I had two choices in this situation, 1) simply say I wasn’t hungry or 2) come up with a witty remark related to how I got my memory back and that she was a liar.
“I guess I’m just not hungry today”. I made a bad choice under pressure. Besides, I was told that I was a very anxious person
“Avery you look sick, here let me feel”, She reached out to touch my forehead but I swatted her hand away. Again, I stress that I made some terrible choices under pressure, because I probably shouldn't have done that.
* * *
My hand had turned a fierce color of red. Something was definitely wrong here. I walked over to close the door and I pulled the blinds down. Avery’s eyes were scared behind her strong cover.
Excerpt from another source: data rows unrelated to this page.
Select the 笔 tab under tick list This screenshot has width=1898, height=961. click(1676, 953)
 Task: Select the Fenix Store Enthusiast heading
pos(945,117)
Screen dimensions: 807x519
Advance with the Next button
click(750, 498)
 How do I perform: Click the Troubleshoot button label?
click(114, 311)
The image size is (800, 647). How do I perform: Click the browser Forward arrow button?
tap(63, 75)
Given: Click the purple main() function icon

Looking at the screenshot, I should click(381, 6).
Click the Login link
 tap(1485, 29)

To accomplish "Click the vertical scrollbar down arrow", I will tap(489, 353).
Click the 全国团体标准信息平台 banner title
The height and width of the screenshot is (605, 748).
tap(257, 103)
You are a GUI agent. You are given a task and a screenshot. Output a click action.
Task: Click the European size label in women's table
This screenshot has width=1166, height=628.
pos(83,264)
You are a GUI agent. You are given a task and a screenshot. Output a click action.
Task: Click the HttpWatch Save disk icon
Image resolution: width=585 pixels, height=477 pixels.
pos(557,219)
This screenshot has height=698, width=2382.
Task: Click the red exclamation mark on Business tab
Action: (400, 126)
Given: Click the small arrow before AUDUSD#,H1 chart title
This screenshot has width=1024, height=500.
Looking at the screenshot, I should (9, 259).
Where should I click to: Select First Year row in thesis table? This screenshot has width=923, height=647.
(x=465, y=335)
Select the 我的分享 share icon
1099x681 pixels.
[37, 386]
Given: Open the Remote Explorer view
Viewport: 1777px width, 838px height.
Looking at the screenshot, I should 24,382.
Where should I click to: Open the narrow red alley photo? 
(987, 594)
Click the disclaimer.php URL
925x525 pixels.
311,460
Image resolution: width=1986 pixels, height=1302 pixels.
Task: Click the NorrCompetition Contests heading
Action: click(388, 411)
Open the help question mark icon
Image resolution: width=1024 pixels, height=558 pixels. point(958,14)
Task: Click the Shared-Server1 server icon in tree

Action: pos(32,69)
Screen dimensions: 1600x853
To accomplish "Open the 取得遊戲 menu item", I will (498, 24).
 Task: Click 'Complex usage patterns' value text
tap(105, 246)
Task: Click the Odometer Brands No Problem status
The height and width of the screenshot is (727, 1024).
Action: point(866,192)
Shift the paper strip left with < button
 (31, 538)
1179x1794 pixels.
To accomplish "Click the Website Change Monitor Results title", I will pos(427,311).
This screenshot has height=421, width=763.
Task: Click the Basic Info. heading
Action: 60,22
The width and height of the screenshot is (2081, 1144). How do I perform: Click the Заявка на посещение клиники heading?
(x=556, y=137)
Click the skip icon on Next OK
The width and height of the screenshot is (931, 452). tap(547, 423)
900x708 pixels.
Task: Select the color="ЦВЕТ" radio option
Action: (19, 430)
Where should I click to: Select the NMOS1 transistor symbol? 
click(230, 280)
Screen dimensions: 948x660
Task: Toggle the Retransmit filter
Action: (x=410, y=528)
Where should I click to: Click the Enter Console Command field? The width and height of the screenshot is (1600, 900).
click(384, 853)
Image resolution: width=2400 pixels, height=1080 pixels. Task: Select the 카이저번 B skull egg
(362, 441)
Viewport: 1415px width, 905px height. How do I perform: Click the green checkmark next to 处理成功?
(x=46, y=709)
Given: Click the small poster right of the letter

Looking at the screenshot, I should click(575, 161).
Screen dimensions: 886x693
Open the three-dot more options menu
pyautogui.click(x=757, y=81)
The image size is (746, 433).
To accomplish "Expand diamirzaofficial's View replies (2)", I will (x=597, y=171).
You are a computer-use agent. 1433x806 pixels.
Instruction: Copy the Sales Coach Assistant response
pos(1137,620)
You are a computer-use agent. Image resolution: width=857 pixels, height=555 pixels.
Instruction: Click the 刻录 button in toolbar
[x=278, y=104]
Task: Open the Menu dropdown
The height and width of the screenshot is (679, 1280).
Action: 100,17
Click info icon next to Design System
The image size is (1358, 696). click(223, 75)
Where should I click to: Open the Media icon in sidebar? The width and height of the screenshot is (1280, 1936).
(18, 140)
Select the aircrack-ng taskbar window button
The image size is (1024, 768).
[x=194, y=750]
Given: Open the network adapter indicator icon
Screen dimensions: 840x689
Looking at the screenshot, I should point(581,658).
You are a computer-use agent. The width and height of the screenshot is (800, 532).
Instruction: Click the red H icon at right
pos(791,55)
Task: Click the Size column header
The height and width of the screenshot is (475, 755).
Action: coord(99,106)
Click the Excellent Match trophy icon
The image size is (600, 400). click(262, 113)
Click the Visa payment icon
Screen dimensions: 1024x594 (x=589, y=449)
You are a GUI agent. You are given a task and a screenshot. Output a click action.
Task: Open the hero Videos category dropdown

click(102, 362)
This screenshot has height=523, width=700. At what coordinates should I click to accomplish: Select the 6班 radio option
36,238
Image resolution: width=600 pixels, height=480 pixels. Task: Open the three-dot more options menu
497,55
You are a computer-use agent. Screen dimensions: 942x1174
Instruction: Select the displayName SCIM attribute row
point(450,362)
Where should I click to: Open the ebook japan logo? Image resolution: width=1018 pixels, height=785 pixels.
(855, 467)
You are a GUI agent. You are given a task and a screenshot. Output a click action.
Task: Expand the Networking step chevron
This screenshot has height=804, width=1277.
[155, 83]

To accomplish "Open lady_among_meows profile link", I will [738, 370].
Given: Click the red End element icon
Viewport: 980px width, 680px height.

“Let’s talk Avery,” a tear trickled down her cheek. “I just want to talk to you”
“What about?” She asked. I can understand why she was so frightened. This had turned from a casual talking to, to a cold interrogation.
“Nothing much, you have no reason to be so scared my sweet.” Her hands were trembling. For a slight second, I felt a little guilty, for taking this so far. But this had to be done.
“If I don’t have a reason to be scared, why did you close the blinds?” she asked. Alright, she had a reason to be scared.
“Avery, I need you to be one hundred percent honest with me, and then I’ll just open the door and we will be fine, okay?” She just looked away from me. I went back to the door and put my fingers on the lock “Avery, how long has it been back?”